BGH BauR 2011, 1324 – Kumulierte Vertragserfüllungs- und Gewährleistungssicherheit nach der Abnahme in Höhe von mehr als 5-6% als AGB unwirksam

BGH BauR 2011, 1324 – Kumulierte Vertragserfüllungs- und Gewährleistungssicherheit nach der Abnahme in Höhe von mehr als 5-6% als AGB unwirksam

Der Bundesgerichtshof entschied mit Urteil vom 05.05.2011, dass die in AGB des Auftraggebers enthaltenen Klauseln über eine kumulierte Sicherheit in Höhe von 10% der Auftrags- bzw.

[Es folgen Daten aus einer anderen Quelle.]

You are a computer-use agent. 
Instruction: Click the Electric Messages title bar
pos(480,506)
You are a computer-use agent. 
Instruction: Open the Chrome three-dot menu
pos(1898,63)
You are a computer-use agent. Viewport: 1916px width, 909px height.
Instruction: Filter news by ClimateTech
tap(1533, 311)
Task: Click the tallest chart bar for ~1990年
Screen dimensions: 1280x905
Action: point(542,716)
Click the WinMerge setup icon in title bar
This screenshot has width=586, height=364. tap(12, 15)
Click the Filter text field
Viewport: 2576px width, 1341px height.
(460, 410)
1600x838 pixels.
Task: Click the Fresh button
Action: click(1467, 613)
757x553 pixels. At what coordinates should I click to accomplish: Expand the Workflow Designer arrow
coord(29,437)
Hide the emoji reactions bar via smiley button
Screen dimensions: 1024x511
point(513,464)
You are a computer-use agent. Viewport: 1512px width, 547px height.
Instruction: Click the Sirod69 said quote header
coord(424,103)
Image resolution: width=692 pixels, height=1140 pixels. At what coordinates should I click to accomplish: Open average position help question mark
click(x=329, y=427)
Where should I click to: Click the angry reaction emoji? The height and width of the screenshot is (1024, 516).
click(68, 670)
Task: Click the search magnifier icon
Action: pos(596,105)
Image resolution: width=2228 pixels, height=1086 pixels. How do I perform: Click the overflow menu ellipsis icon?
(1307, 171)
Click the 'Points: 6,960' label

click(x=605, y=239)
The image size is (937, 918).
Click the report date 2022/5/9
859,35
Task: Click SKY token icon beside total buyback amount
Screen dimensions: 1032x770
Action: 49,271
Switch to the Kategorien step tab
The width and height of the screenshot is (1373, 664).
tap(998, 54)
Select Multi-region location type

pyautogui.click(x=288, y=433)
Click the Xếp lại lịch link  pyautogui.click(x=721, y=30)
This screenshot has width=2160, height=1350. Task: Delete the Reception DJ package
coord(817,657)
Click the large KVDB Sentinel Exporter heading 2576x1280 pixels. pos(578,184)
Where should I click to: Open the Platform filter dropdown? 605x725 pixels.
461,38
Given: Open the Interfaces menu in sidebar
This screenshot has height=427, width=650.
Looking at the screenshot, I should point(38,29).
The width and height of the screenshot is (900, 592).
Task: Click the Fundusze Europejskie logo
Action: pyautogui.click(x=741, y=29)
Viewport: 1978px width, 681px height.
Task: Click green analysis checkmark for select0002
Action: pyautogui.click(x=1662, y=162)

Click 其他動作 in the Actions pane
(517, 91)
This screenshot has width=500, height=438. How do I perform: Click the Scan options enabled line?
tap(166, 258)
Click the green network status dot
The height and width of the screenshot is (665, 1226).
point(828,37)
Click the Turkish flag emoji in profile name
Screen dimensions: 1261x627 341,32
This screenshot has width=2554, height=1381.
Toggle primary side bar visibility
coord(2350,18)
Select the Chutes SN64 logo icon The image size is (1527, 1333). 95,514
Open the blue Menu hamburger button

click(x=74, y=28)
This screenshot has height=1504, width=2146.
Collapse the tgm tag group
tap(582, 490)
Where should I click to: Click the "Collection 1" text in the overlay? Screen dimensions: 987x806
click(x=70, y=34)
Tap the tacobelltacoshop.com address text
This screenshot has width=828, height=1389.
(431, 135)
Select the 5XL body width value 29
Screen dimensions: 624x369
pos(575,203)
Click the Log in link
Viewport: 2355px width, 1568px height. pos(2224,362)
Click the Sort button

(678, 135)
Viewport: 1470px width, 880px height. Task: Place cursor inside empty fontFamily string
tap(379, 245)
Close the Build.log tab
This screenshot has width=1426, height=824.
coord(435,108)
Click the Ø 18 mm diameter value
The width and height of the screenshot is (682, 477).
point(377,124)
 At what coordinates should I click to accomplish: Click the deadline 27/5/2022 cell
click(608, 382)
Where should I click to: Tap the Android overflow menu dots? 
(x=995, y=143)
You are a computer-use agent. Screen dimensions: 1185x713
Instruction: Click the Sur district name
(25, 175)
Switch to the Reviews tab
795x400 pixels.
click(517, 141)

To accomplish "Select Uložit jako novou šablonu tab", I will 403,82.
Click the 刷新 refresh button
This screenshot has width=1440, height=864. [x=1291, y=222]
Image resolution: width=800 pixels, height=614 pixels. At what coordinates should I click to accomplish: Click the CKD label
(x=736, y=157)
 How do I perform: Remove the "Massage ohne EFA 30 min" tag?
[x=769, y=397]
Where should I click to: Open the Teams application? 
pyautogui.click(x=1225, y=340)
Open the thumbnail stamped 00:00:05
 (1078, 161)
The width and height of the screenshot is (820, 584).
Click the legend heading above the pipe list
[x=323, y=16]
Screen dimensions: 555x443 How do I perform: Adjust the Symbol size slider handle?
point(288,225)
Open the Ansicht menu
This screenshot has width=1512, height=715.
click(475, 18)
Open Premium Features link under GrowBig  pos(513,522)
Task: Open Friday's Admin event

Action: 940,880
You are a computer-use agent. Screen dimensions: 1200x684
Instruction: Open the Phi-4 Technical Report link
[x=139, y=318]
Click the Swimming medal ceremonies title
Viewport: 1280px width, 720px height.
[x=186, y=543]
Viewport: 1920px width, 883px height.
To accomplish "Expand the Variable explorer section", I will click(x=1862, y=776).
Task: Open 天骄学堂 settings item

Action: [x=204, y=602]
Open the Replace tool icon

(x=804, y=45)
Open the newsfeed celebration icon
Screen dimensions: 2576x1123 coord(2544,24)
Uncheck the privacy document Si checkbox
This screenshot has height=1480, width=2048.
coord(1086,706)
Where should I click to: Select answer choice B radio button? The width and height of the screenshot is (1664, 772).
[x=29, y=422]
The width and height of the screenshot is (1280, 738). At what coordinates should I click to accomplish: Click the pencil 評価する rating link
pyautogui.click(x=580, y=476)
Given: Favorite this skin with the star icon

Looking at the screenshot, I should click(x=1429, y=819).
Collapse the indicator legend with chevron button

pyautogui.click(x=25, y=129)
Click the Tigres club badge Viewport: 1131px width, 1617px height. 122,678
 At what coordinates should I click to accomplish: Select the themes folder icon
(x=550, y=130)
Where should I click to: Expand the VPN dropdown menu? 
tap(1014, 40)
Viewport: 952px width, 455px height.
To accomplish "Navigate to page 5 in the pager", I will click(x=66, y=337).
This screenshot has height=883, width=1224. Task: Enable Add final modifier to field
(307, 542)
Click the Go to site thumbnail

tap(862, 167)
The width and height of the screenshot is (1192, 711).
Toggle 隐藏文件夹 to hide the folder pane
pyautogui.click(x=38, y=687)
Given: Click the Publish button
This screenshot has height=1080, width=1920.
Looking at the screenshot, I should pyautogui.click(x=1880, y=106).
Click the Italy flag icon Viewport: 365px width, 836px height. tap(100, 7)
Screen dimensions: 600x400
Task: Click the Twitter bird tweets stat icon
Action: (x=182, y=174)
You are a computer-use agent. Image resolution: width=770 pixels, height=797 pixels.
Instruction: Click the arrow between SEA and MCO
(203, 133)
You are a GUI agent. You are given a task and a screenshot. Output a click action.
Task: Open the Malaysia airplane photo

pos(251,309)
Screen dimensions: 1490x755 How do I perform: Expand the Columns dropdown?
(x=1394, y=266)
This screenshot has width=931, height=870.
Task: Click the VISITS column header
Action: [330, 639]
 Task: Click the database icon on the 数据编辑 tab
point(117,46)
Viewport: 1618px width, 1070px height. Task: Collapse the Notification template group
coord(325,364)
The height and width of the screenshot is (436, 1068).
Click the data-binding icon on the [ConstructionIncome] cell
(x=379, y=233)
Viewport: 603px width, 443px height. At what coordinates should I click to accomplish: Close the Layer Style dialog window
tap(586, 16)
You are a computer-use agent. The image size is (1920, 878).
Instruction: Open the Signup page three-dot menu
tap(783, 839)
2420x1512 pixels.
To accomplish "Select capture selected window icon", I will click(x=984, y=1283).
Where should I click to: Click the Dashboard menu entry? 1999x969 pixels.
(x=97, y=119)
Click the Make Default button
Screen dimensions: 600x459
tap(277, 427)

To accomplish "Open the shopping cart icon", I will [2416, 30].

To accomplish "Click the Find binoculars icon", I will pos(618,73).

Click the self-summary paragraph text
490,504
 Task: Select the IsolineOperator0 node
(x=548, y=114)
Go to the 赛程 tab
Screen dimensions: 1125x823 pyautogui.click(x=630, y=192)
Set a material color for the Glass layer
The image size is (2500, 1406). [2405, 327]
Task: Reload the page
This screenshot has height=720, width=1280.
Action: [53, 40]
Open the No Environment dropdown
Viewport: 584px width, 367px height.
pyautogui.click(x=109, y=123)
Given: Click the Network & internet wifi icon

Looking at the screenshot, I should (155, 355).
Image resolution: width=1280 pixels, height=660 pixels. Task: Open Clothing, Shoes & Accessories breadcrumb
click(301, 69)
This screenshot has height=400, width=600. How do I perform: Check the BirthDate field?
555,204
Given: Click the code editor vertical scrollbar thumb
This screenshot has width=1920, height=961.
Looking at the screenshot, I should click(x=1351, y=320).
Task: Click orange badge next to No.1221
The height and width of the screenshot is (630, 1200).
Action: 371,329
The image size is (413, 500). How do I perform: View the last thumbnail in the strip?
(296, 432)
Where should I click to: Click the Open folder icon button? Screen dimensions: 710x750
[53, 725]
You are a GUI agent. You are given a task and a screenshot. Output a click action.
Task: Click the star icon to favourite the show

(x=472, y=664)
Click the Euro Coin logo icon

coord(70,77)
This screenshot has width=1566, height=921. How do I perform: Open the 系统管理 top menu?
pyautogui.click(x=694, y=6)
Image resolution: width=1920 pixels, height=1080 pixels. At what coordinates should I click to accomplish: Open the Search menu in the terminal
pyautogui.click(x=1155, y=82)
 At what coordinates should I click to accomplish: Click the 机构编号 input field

Abrechnungssumme für die Sicherung von Vertragserfüllungs- und Gewährleistungsansprüchen den Auftragnehmer unangemessen benachteiligt. Im entschiedenen Fall hatte der AN Sicherheit jeweils in Höhe von 5% der Auftragssumme für die Vertragserfüllungs- und Gewährleistungssicherheit zu leisten.

Der AG war berechtigt, die Vertragserfüllungssicherheit über die Abnahme hinaus bis zur Erfüllung aller bis dahin erhobenen Ansprüche einzubehalten Der BGH meint, dass eine Sicherheit von insgesamt 10% nach Abnahme der Bauleistung auch unter Berücksichtigung der Interessen des Auftraggebers das angemessene Maß überschreitet. Das Gericht argumentiert, dass das Sicherungsinteresse des AG nach der Abnahme deutlich geringer ist als in der Phase der Vertragserfüllung. Der AN hat seinen Vertrag zu diesem Zeitpunkt bereits erfüllt. Das Werk wurde vom AG als im Wesentlichen vertragsgerecht entgegen genommen. Zudem können dem AG neben der Gewährleistungssicherheit zusätzliche Leistungsverweigerungs-rechte am Werklohn zustehen, sodass die Belastung des AN nicht über die üblichen Einbehalte von 5% (im Ausnahmefall 6% bei kombinierter Vertragserfüllungs- und Gewährleistungssicherheit) hinausgehen darf.

Der BGH bestätigte in seinem Urteil vom 05.05.2011 auch seine bisherige Rechtsprechung, wonach im Falle zweier Vertragsklauseln, die für sich genommen wirksam sind, jedoch den Vertragspartner in ihrer Gesamtwirkung unangemessen benachteiligen, beide Klauseln unwirksam sind. Dies gilt im Übrigen auch, wenn eine der Klauseln für sich genommen bereits unwirksam wäre. Der Verwender zweier Klauseln, von denen nur eine Bestand haben könnte, soll sich nicht auf die Unwirksamkeit einer Regelung berufen können, um die verbliebene zu erhalten.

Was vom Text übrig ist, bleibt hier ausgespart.